Provided passage
Recognizing Pain in Non-Verbal Individuals
One of the biggest challenges in managing cerebral palsy pain is that many people with the condition have difficulty communicating. Children and adults who are non-verbal can’t simply say where it hurts or how badly. This means pain is frequently underrecognized and undertreated, especially in people with more severe forms of cerebral palsy.
Several validated tools exist specifically for this purpose. The Paediatric Pain Profile and the Non-communicating Children’s Pain Checklist are designed for individuals with communication difficulties. They work by having caregivers observe behavioral cues: facial expressions, leg movements, activity levels, crying, and how easily the person can be consoled. These tools have proven reliable enough for clinical use in children and young people with neurodevelopmental conditions. For those who can communicate, simpler numeric rating scales work well. The key point is that pain assessment in cerebral palsy often requires active observation rather than waiting for someone to report it.
How Pain Is Managed
Pain management in cerebral palsy targets the underlying sources rather than simply masking symptoms. For spasticity-related pain, treatments aim to reduce the excessive muscle tightness that pulls on joints and restricts movement. Injections of botulinum toxin into specific muscles can improve muscle tone, range of motion, and pain in targeted areas. For more severe, widespread spasticity, a pump that delivers medication directly to the spinal fluid can reduce muscle tightness throughout the body. Studies combining both approaches have shown improvements in spasticity, pain, quality of life, and the ability to perform self-care, with minimal side effects.

Extracted records
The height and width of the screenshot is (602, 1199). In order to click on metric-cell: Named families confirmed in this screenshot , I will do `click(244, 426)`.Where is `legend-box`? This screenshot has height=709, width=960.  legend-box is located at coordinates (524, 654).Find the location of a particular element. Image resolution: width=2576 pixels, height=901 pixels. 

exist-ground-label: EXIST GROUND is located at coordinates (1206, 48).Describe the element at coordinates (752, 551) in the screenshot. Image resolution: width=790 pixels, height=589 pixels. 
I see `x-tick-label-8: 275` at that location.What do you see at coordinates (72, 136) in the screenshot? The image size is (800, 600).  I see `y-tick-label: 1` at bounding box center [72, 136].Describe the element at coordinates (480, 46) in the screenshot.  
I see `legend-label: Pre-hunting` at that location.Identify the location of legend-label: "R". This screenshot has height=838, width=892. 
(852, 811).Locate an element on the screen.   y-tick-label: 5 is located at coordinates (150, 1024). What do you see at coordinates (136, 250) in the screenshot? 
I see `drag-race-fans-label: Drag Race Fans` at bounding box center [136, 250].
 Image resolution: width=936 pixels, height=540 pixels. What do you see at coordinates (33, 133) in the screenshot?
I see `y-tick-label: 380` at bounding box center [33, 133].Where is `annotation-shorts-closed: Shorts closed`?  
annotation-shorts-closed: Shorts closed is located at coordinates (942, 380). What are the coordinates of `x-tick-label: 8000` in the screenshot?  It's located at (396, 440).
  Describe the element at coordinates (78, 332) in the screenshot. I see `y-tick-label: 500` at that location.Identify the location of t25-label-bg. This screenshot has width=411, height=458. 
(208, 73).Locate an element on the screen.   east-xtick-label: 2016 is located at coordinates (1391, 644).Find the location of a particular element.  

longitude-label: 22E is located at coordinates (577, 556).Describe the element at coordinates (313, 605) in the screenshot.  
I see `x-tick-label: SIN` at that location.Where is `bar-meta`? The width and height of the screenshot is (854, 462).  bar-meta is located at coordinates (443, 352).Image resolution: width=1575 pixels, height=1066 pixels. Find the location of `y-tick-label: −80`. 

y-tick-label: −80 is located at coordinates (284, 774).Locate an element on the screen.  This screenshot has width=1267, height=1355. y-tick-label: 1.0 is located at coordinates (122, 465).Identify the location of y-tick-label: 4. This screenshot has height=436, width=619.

What is required
Pick up the text on cerebral palsy pain after its last sentence and keep writing. You can leave the records aside; nothing here depends on them.

Result of this exercise
Orthopedic surgery plays a role when structural problems like hip displacement or severe scoliosis are driving pain. However, surgical decisions are complex. Correcting one problem can sometimes worsen another, particularly when spinal surgery changes the forces acting on already-compromised hip joints. This is why treatment planning in cerebral palsy requires looking at the whole body rather than addressing one joint in isolation.
One surgical procedure worth noting is selective dorsal rhizotomy, which cuts specific nerve fibers in the spinal cord to permanently reduce spasticity in the legs. It’s primarily performed in childhood to improve walking ability. However, long-term follow-up studies have found that it does not significantly reduce pain later in life. In one case-control study, about 66% of participants reported pain regardless of whether they had undergone the procedure. Low back and lower extremity pain remained the most common complaints in both groups. This suggests that while rhizotomy can improve movement, the structural and degenerative changes that cause pain in adulthood develop through other pathways.
Why Pain Often Goes Undertreated
Despite how common pain is in cerebral palsy, it remains undertreated for several reasons. In children, there’s sometimes an assumption that cerebral palsy is a static condition and that if a child isn’t complaining, they’re not hurting. In adults, the healthcare system often lacks clear pathways for ongoing cerebral palsy management, since the condition is typically framed as a childhood diagnosis. Many adults with cerebral palsy lose access to specialized care after aging out of pediatric services.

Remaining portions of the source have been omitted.